Also, corresponding to the time date of the 3 most current amdump files, can you post the 3 most recent log files. from the same path.

/etc/amanda/<backup-set in question>/log.200702......

Thank You
-Shailen

martineau
February 16th, 2007, 11:32 AM
The amdump.1 ar amflush.1 file is needed to debug this problem.
Could you also post the taper.<timestamp>.debug file?

Andrew Rakowski
February 16th, 2007, 01:18 PM
The amdump.1 ar amflush.1 file is needed to debug this problem.
Could you also post the taper.<timestamp>.debug file?

The log files that you and Shailen have requested amount to just over 35MB of files, which gzip's down to about 2.8MB at maximum compression. If you have a place I can upload it, I can do that. Otherwise, if there are particular things to look for, I can look around and/or snip out sections of particular interest. I didn't realize that the amflush process left log files behind, and I'll see if there's anything obvious in there.
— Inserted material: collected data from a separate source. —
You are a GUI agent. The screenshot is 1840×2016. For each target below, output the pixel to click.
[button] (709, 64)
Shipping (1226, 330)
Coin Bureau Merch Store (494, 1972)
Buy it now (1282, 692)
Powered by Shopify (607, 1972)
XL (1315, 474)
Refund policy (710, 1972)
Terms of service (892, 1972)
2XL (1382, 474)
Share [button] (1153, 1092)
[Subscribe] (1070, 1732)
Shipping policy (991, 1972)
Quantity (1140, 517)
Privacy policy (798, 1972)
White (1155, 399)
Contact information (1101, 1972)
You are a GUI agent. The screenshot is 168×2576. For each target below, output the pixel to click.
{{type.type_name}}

I didn't find any files starting with the string "taper" anywhere in the /etc/amanda directory tree.

You can contact me off the forum at:

ambackup.rakowski 'at' spamgourmet.com

to arrange for some place where I can put these files for you to look at.

Thanks for helping out...

-Andrew

ps: Is it the weekend yet? Somehow, it feels like a Monday! :)

shailen
February 16th, 2007, 01:50 PM
i will email you the ftp information :)

-shailen

Andrew Rakowski
February 16th, 2007, 06:53 PM
i will email you the ftp information :)

-shailen

I worked with Shailen and Jean-Louis offline and discovered the problem. After deleting the exactly 32KB sized file in the holding disk directory, I was able to run a flush successfully (filled seven tapes). I suspect this file was created just as the system crashed/amanda processes died, and amflush didn't know what to do with it.

Thanks for all the help folks! 8^)

-Andrew